Um die soziale wie musikalische Struktur oder die der elektronischen/digitalen Musik immanenten Ideen begrifflich zu fassen, wurde in unseren Kreisen gerne das Konzept des Rhizoms von Gilles Deleuze und Félix Guattari zitiert – ein wohl einmaliger Umstand, dass sich ein ganzer Kontext von Musikern in einer aktuellen Philosophie gespiegelt sah. Der Begriff des Rhizoms kommt aus der Botanik, ich möchte mit diesem Zitat schliessen, es ist meiner Meinung nach die passendste und schönste Parabel für die elektronische Musik und die in diesem Text behaupteten Umstände und Zusammenhänge:
«Ein Rhizom ist als unterirdischer Strang grundsätzlich verschieden von grossen und kleinen Wurzeln. Zwiebel- und Knollengewächse sind Rhizome.

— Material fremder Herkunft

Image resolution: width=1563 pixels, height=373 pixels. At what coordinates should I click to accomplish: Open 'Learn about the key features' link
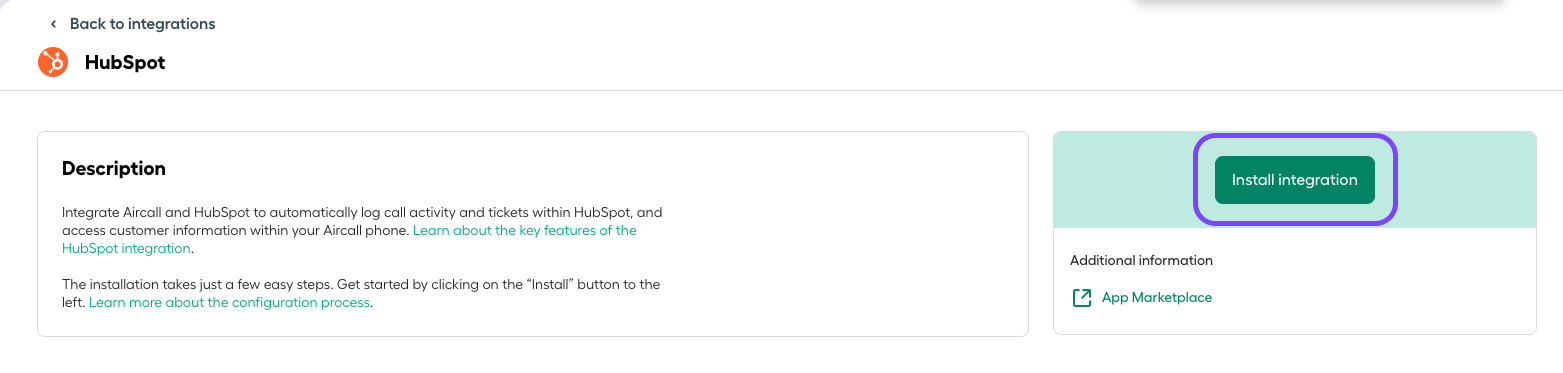click(x=525, y=230)
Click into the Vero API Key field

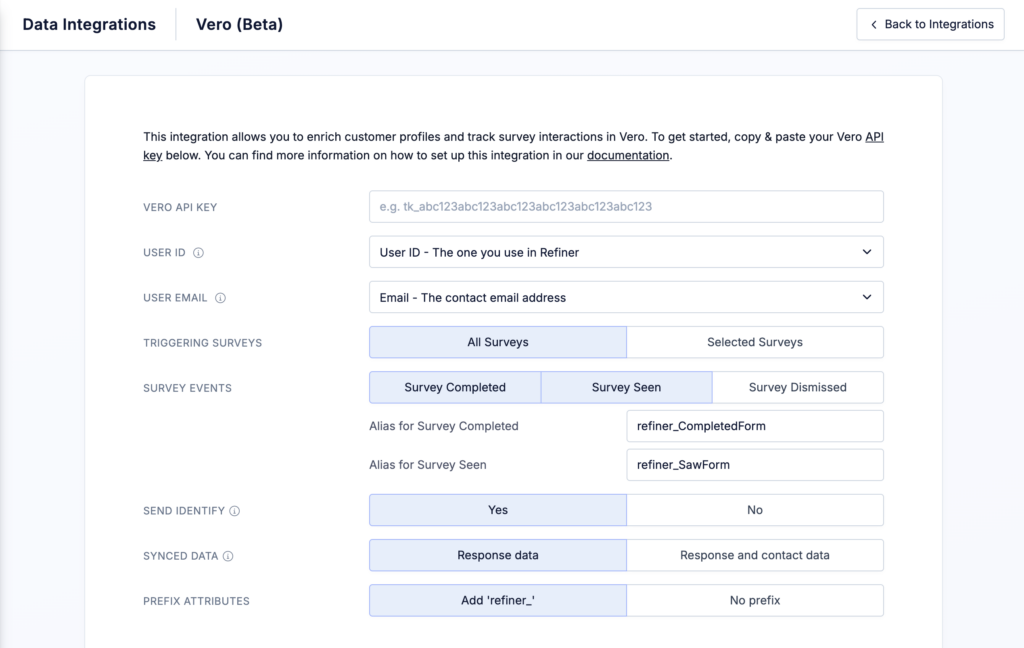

Pflanzen mit großen und kleinen Wurzeln können in ganz anderer Hinsicht rhizomorph sein, und man könnte sich fragen, ob das Spezifische der Botanik nicht gerade das Rhizomorphe ist. Sogar Tiere sind es, wenn sie eine Meute bilden, wie etwa Ratten. Auch der Bau der Tiere ist in all seinen Funktionen rhizomorph, als Wohnung, Vorratslager, Bewegungsraum, Versteck und Ausgangspunkt. Das Rhizom selber kann die unterschiedlichsten Formen annehmen, von der verästelten Ausbreitung in alle Richtungen an der Oberfläche bis zur Verdichtung in Zwiebeln und Knollen.»